While wasting taxpayer dollars on their favorite energy sources, many bureaucrats discriminate against other forms of electricity, for example by creating rules that limit the creation of new nuclear power plants. mathematically impossible to meet. Such serious overregulation amounts to a ban, as some environmentalists even do to give in.

Favoritism of certain energy sources over others unfortunately seems to be related to political considerations rather than the costs and benefits of each energy source. Smith recognized that complex information about costs and benefits could be distilled and transmitted through price signals. Unfortunately, anti-nuclear advocates have distorted the energy market with subsidies that artificially lower the costs of some energy sources and burdensome regulations that raise the costs of others.

That does not mean that wind and solar energy are never practical. But shedding light on the many drawbacks of these technologies reveals the folly of bureaucracies that prioritize some energy sources over others, instead of heeding the market signals Smith recognized centuries ago. Market prices carry a wealth of knowledge about the usefulness of a particular energy source, and should be ignored only at great risk.

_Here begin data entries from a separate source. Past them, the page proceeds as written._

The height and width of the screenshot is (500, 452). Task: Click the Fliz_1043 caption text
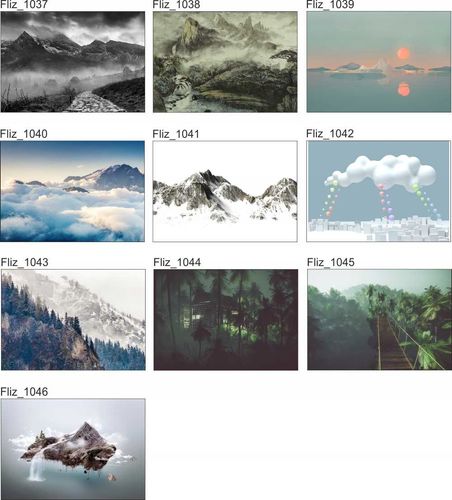tap(25, 262)
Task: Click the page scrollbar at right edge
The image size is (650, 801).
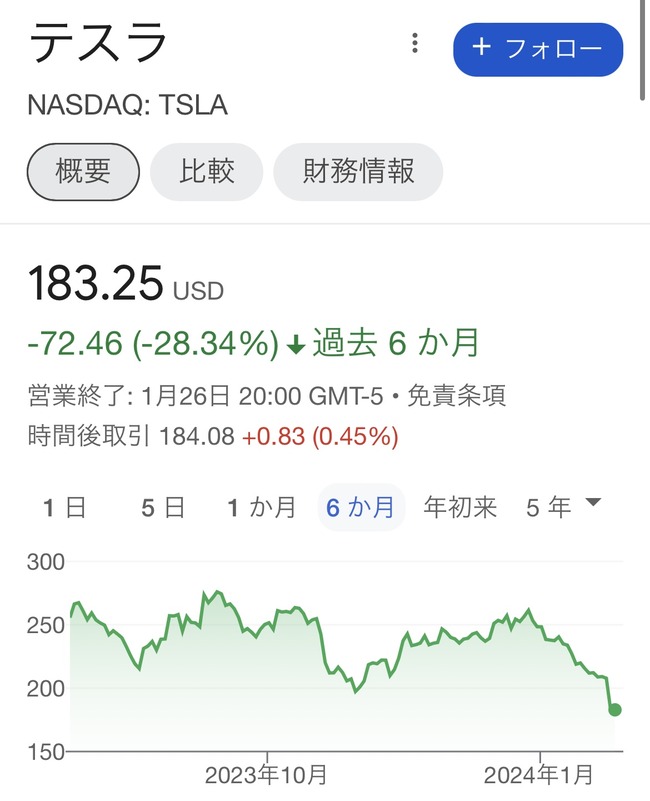Action: 643,51
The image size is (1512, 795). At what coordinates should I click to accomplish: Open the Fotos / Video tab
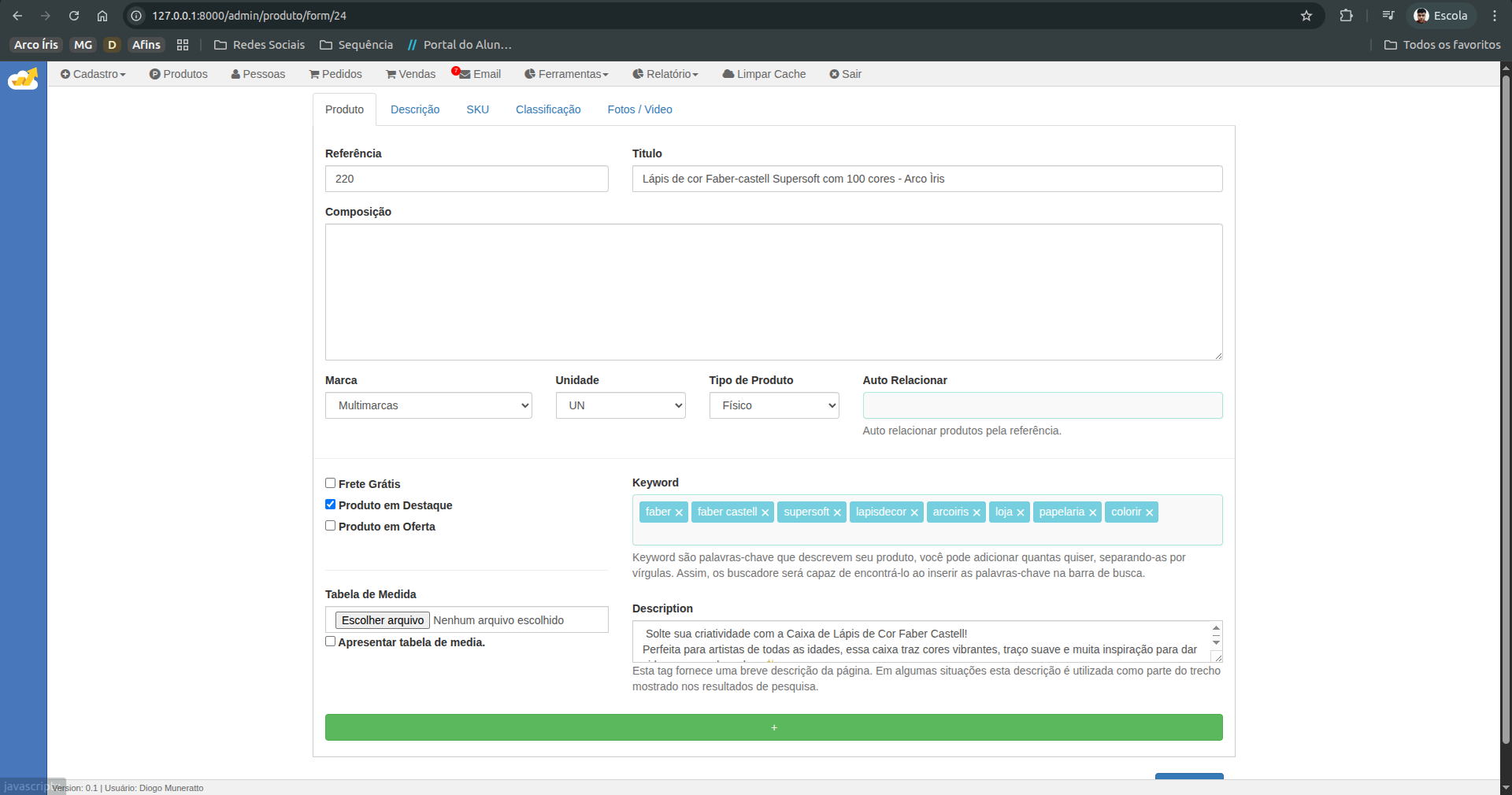(639, 109)
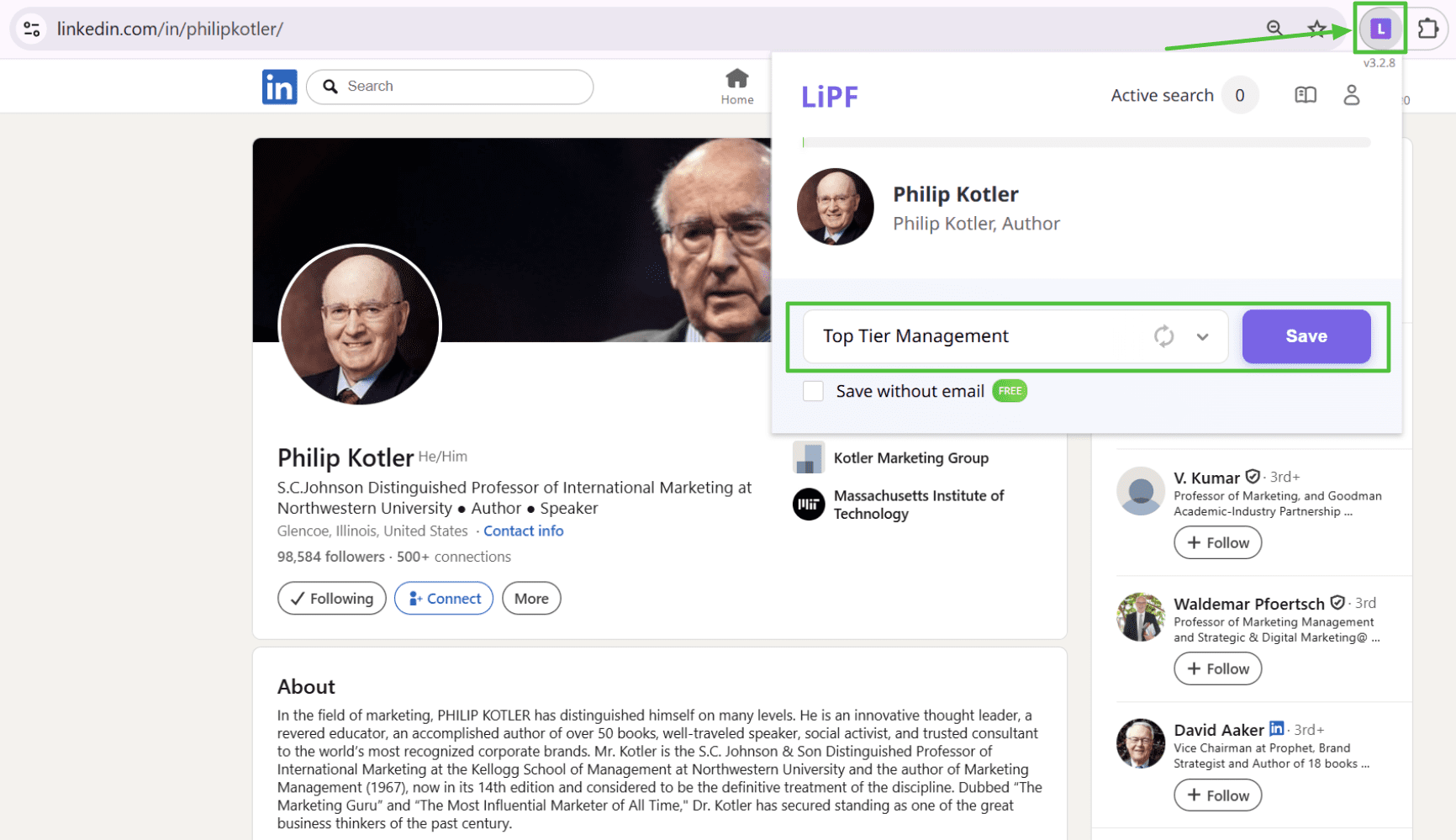Click the LinkedIn logo icon
This screenshot has width=1456, height=840.
[x=279, y=87]
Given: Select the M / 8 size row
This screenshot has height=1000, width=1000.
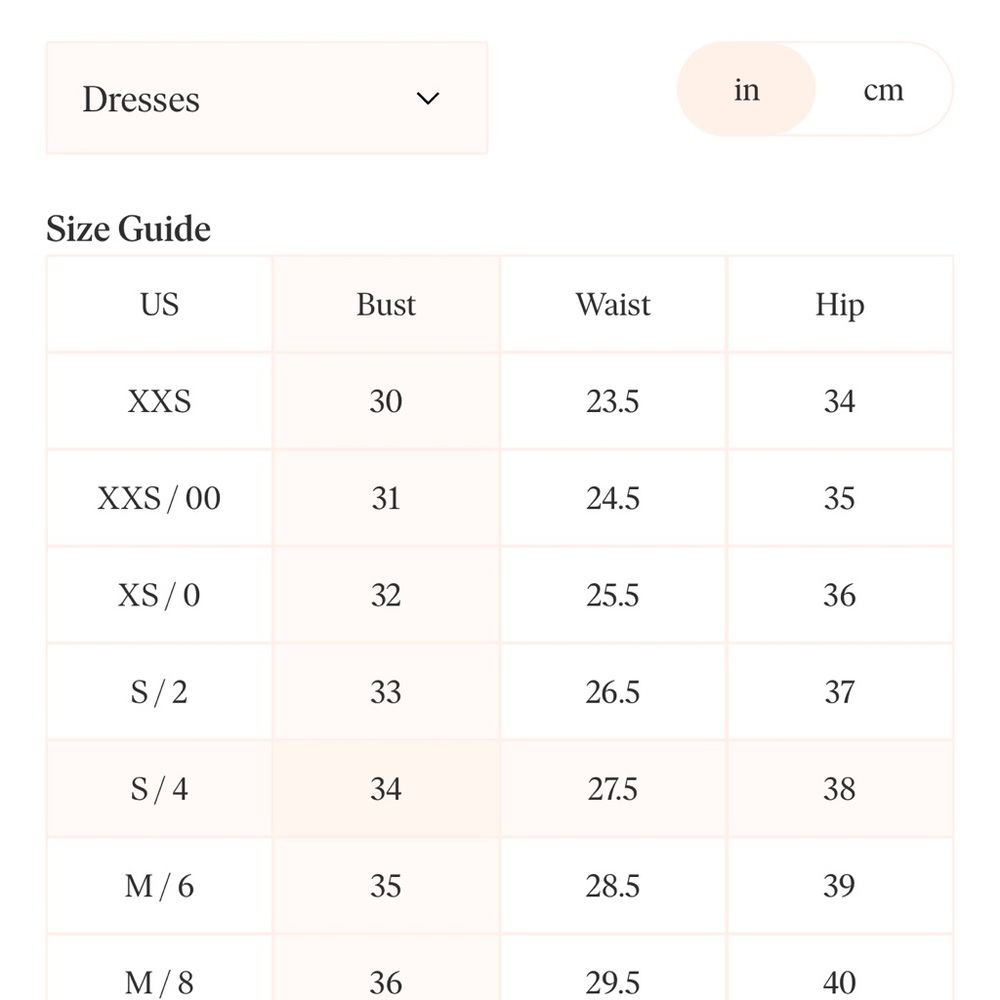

Power outages and energy rationing are the inevitable consequences of ignoring such price signals and instead promoting certain types of energy at taxpayer expense. Think of the rolling blackouts and brownouts that hit New England in 2022, when electricity was rationed after ill-advised policies forced the adoption of politically privileged energy sources over reliable energy sources. Those who heeded market signals predicted this. But these warnings fell on deaf ears in what Smith once said called “the inevitable ignorance of the administration.”

Ultimately, the ‘phase-out plans’ and over-regulation ensure that nuclear energy cannot compete on a level playing field with heavily subsidized but less reliable energy sources. As a result, humanity and the natural environment are deprived of the cleanest, reliable energy source yet devised. If only more policymakers had the sense to embrace Smith’s timeless wisdom.


Andrew Follett conducts research analysis for a nonprofit organization in the Washington, DC area. He previously worked as a space and science reporter for the Daily Caller News Foundation.